Hakan Samuelsson has been named as the new CEO of Volvo Cars, replacing Stefan Jacoby. Samuelsson is tasked to regain profitability, particularly in China, the domestic market of its Chinese owners. The 61-year-old Swede used to head the truck maker MAN. He explained that the products are different but he will be dealing with the same issues with regards to branding, marketing, the sales organization and development. Samuelsson has a lot riding on his shoulders as Volvo is China’s largest international investment in the car industry and it’s also a major employer in the Nordic state as well as being a brand that’s much loved by his countrymen.

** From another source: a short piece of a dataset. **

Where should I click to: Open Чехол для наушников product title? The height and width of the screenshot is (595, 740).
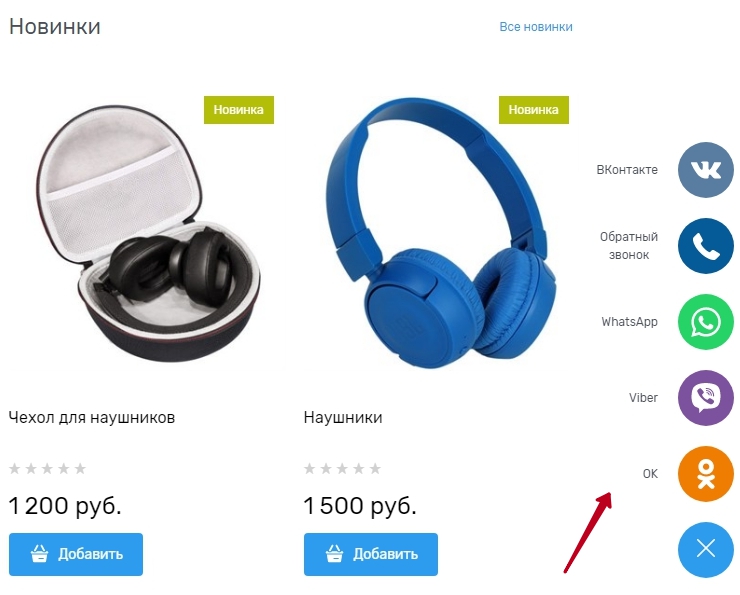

He said that his main goal is to take advantage of what Volvo considers as a clear market opportunity to utilize the huge potential of a rising middle class in China. Geely owner Li Shufu, who is referred to as "Chairman Li" among Volvo executives, has backed grand plans for investment of about $11 billion to double annual sales to 800,000 cars by 2020 and increase sales in China to 200,000, from just 47,000 in 2011.
However, Volvo incurred a net loss in the first half of 2012 and has battled difficult markets in Europe and a sluggish economy in China. Jacoby had said that company will fail to meet its target in China by 2015 as planned. Jacoby had a mild stroke last September. Zhejiang Geely Holding Group bought Volvo from Ford in 2010 for $1.8 billion.